--- RECORDS SUPPLIED Enclosed Below ---

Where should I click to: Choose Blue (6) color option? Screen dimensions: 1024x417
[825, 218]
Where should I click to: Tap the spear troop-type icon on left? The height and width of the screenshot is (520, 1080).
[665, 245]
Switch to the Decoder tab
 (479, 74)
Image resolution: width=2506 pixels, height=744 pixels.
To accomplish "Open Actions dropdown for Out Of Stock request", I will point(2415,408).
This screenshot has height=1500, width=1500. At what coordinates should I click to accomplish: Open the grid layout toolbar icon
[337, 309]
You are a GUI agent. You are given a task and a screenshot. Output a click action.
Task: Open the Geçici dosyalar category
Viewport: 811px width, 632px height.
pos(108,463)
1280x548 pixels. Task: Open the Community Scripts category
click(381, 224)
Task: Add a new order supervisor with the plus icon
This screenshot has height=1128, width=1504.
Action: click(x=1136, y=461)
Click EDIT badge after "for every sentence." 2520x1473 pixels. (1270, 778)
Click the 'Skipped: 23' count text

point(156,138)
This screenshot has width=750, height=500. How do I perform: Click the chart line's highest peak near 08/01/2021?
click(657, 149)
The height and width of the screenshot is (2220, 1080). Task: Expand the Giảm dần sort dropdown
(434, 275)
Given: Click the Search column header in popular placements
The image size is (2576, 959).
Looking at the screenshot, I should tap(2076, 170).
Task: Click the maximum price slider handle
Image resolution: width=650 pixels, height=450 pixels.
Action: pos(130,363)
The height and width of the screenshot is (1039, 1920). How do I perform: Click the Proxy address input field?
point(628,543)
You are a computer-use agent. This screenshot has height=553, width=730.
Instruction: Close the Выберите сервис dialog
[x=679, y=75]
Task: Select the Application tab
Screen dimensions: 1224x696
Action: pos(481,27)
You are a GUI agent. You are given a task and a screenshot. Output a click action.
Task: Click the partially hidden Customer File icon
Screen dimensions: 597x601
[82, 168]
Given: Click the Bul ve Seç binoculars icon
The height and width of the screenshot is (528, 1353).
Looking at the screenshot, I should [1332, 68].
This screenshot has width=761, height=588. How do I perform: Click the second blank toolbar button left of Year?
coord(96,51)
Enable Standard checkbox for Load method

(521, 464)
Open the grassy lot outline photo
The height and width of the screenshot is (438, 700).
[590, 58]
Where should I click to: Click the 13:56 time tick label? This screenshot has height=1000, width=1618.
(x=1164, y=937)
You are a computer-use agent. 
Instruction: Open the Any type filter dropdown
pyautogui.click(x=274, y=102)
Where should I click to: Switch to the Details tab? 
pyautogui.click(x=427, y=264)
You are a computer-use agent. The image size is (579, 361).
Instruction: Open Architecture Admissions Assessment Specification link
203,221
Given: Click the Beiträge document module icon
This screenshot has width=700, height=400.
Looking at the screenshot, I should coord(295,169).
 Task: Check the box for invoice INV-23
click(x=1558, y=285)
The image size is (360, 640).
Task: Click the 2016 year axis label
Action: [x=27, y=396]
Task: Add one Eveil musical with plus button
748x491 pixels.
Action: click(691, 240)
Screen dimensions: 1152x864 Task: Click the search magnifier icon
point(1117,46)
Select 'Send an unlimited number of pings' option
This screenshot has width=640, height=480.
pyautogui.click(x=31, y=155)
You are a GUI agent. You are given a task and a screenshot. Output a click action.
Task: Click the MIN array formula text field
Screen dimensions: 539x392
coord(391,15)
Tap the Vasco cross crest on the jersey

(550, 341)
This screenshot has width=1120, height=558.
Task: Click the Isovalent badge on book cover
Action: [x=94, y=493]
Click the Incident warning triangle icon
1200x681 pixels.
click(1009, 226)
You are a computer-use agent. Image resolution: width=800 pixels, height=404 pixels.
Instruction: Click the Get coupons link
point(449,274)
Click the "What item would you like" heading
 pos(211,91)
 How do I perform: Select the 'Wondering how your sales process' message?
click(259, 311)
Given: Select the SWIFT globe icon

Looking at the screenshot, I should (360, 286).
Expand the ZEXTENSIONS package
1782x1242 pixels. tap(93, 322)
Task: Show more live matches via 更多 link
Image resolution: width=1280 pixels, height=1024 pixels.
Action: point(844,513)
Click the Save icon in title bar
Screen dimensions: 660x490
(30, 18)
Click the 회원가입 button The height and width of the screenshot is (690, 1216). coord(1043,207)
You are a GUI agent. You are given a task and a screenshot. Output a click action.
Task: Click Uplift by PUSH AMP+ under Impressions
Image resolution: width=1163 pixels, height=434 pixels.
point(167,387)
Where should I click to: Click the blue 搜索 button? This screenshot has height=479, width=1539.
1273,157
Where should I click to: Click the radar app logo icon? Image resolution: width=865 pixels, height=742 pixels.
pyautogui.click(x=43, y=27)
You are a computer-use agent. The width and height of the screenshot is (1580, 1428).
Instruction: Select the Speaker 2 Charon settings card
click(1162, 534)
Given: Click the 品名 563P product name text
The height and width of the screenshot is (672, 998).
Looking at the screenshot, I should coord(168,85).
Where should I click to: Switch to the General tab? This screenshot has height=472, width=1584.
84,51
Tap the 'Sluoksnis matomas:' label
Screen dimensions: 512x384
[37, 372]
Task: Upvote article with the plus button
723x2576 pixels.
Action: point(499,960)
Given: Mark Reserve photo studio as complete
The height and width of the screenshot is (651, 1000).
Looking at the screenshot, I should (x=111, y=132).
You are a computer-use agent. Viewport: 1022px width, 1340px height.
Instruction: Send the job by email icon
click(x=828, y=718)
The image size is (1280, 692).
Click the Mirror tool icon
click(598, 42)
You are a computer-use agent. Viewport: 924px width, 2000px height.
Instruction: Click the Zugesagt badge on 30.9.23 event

--- End of Enclosed RECORDS SUPPLIED ---

TASK DIRECTIONS
Restate all entries above verbatim.

RESULT
Where should I click to: Choose Blue (6) color option? Screen dimensions: 1024x417
[825, 218]
Where should I click to: Tap the spear troop-type icon on left? The height and width of the screenshot is (520, 1080).
[665, 245]
Switch to the Decoder tab
 (479, 74)
Image resolution: width=2506 pixels, height=744 pixels.
To accomplish "Open Actions dropdown for Out Of Stock request", I will point(2415,408).
This screenshot has height=1500, width=1500. At what coordinates should I click to accomplish: Open the grid layout toolbar icon
[337, 309]
You are a GUI agent. You are given a task and a screenshot. Output a click action.
Task: Open the Geçici dosyalar category
Viewport: 811px width, 632px height.
pos(108,463)
1280x548 pixels. Task: Open the Community Scripts category
click(381, 224)
Task: Add a new order supervisor with the plus icon
This screenshot has height=1128, width=1504.
Action: click(x=1136, y=461)
Click EDIT badge after "for every sentence." 2520x1473 pixels. (1270, 778)
Click the 'Skipped: 23' count text

point(156,138)
This screenshot has width=750, height=500. How do I perform: Click the chart line's highest peak near 08/01/2021?
click(657, 149)
The height and width of the screenshot is (2220, 1080). Task: Expand the Giảm dần sort dropdown
(434, 275)
Given: Click the Search column header in popular placements
The image size is (2576, 959).
Looking at the screenshot, I should tap(2076, 170).
Task: Click the maximum price slider handle
Image resolution: width=650 pixels, height=450 pixels.
Action: pos(130,363)
The height and width of the screenshot is (1039, 1920). How do I perform: Click the Proxy address input field?
point(628,543)
You are a computer-use agent. This screenshot has height=553, width=730.
Instruction: Close the Выберите сервис dialog
[x=679, y=75]
Task: Select the Application tab
Screen dimensions: 1224x696
Action: pos(481,27)
You are a GUI agent. You are given a task and a screenshot. Output a click action.
Task: Click the partially hidden Customer File icon
Screen dimensions: 597x601
[82, 168]
Given: Click the Bul ve Seç binoculars icon
The height and width of the screenshot is (528, 1353).
Looking at the screenshot, I should [1332, 68].
This screenshot has width=761, height=588. How do I perform: Click the second blank toolbar button left of Year?
coord(96,51)
Enable Standard checkbox for Load method

(521, 464)
Open the grassy lot outline photo
The height and width of the screenshot is (438, 700).
[590, 58]
Where should I click to: Click the 13:56 time tick label? This screenshot has height=1000, width=1618.
(x=1164, y=937)
You are a computer-use agent. 
Instruction: Open the Any type filter dropdown
pyautogui.click(x=274, y=102)
Where should I click to: Switch to the Details tab? 
pyautogui.click(x=427, y=264)
You are a computer-use agent. The image size is (579, 361).
Instruction: Open Architecture Admissions Assessment Specification link
203,221
Given: Click the Beiträge document module icon
This screenshot has width=700, height=400.
Looking at the screenshot, I should coord(295,169).
 Task: Check the box for invoice INV-23
click(x=1558, y=285)
The image size is (360, 640).
Task: Click the 2016 year axis label
Action: [x=27, y=396]
Task: Add one Eveil musical with plus button
748x491 pixels.
Action: click(691, 240)
Screen dimensions: 1152x864 Task: Click the search magnifier icon
point(1117,46)
Select 'Send an unlimited number of pings' option
This screenshot has width=640, height=480.
pyautogui.click(x=31, y=155)
You are a GUI agent. You are given a task and a screenshot. Output a click action.
Task: Click the MIN array formula text field
Screen dimensions: 539x392
coord(391,15)
Tap the Vasco cross crest on the jersey

(550, 341)
This screenshot has width=1120, height=558.
Task: Click the Isovalent badge on book cover
Action: [x=94, y=493]
Click the Incident warning triangle icon
1200x681 pixels.
click(1009, 226)
You are a computer-use agent. Image resolution: width=800 pixels, height=404 pixels.
Instruction: Click the Get coupons link
point(449,274)
Click the "What item would you like" heading
 pos(211,91)
 How do I perform: Select the 'Wondering how your sales process' message?
click(259, 311)
Given: Select the SWIFT globe icon

Looking at the screenshot, I should (360, 286).
Expand the ZEXTENSIONS package
1782x1242 pixels. tap(93, 322)
Task: Show more live matches via 更多 link
Image resolution: width=1280 pixels, height=1024 pixels.
Action: point(844,513)
Click the Save icon in title bar
Screen dimensions: 660x490
(30, 18)
Click the 회원가입 button The height and width of the screenshot is (690, 1216). coord(1043,207)
You are a GUI agent. You are given a task and a screenshot. Output a click action.
Task: Click Uplift by PUSH AMP+ under Impressions
Image resolution: width=1163 pixels, height=434 pixels.
point(167,387)
Where should I click to: Click the blue 搜索 button? This screenshot has height=479, width=1539.
1273,157
Where should I click to: Click the radar app logo icon? Image resolution: width=865 pixels, height=742 pixels.
pyautogui.click(x=43, y=27)
You are a computer-use agent. The width and height of the screenshot is (1580, 1428).
Instruction: Select the Speaker 2 Charon settings card
click(1162, 534)
Given: Click the 品名 563P product name text
The height and width of the screenshot is (672, 998).
Looking at the screenshot, I should coord(168,85).
Where should I click to: Switch to the General tab? This screenshot has height=472, width=1584.
84,51
Tap the 'Sluoksnis matomas:' label
Screen dimensions: 512x384
[37, 372]
Task: Upvote article with the plus button
723x2576 pixels.
Action: point(499,960)
Given: Mark Reserve photo studio as complete
The height and width of the screenshot is (651, 1000).
Looking at the screenshot, I should (x=111, y=132).
You are a computer-use agent. Viewport: 1022px width, 1340px height.
Instruction: Send the job by email icon
click(x=828, y=718)
The image size is (1280, 692).
Click the Mirror tool icon
click(598, 42)
You are a computer-use agent. Viewport: 924px width, 2000px height.
Instruction: Click the Zugesagt badge on 30.9.23 event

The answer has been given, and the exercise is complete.